Activity will be undertaken to develop a better information base about what local voluntary and community organisations and social enterprises offer. Information will be drawn together in to a system which GPs and others can use to signpost to trusted services and activities provided through the voluntary, community and social enterprise sector. Ideally this will build on an existing Community Information Directory maintained by Dudley Libraries Service.
2. Collective and inclusive engagement structures
Activity will be undertaken to identify data and evidence (qualitative and quantitative) around health and related needs which is or could be collected by local voluntary and community organisations and social enterprises, and shared through processes such as the Joint Strategic Needs Assessment for Dudley borough. Consideration will be given to ways that the CCG can engage voluntary, and community groups and social enterprises to influence commissioning and promote co-production in all stages of the commissioning cycle, using data and evidence which they collect.
Illustration from Dudley CCG’s Communication and Engagement Strategy
Following the diagnostic session a few of us met with Charlotte Pace to develop plans for the second session. Officers who are the local leads for Building Health Partnerships were involved in this small planning meeting (Andy Gray and Lorna Prescott from Dudley CVS, and Helen Ashford from Dudley CCG, Paul Maubach was unable to attend).
The main focus of the planning meeting was consideration of the emerging priorities from the diagnostic session. We worked to shape something tangible for programme partners to consider and shape during the their seocond session together.

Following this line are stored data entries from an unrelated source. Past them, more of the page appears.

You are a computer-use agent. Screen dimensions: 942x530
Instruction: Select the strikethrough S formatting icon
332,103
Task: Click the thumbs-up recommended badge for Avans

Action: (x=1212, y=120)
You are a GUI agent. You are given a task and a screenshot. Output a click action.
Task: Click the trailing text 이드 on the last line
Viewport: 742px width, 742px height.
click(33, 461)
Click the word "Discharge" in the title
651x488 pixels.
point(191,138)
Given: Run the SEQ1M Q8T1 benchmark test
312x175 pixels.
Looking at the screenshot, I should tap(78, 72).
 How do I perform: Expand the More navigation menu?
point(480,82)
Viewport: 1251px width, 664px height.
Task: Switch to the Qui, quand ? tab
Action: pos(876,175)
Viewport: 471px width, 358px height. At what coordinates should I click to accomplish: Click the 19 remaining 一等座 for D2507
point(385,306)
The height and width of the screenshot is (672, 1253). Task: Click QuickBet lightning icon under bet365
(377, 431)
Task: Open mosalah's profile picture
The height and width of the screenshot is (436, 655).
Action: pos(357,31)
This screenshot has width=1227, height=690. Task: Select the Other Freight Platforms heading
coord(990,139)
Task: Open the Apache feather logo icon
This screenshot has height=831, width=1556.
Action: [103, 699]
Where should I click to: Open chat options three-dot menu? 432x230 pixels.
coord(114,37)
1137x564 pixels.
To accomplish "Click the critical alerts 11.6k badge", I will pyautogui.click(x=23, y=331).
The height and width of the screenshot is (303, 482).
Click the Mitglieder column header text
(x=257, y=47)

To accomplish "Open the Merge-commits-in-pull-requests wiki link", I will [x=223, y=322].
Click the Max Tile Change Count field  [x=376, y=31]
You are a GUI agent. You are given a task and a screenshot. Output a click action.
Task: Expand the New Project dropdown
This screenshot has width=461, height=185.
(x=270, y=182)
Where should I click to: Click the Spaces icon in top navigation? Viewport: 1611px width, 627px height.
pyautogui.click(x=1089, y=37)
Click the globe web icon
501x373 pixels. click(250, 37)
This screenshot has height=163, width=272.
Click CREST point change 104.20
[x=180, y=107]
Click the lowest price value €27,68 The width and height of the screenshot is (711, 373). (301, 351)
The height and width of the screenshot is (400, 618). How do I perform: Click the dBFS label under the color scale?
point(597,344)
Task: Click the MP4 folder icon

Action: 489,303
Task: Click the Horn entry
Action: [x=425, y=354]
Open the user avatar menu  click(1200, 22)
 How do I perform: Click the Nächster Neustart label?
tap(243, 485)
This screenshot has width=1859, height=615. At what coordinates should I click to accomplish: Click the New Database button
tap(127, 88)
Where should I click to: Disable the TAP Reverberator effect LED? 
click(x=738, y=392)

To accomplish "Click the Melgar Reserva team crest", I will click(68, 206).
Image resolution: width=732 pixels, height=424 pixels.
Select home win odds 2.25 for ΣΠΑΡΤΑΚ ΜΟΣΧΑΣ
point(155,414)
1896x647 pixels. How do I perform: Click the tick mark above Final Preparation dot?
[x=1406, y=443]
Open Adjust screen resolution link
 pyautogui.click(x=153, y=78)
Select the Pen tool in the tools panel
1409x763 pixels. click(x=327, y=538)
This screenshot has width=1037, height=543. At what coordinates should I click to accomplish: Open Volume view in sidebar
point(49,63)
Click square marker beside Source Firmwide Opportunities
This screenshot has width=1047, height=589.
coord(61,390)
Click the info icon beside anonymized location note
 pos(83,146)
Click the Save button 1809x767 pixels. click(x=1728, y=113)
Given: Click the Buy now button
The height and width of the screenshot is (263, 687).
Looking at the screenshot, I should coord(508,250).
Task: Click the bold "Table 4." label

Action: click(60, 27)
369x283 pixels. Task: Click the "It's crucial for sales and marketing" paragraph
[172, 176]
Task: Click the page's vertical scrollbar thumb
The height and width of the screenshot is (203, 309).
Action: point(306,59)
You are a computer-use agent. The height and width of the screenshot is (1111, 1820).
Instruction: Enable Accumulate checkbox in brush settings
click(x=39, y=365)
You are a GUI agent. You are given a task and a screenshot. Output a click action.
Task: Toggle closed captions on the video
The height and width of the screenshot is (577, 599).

Broadly, we came up with these three objectives:
Information: To join up the ‘VCSE offer’ resulting in a better information base to agree health priorities and access services from
Impact: To demonstrate the VCSE contribution to the patient experience
Collective and inclusive engagement structures: To influence commissioning and support co-production by engaging the VCSE at all stages of the commissioning cycle
Charlotte took these away to do further work on a framework for use in the development session.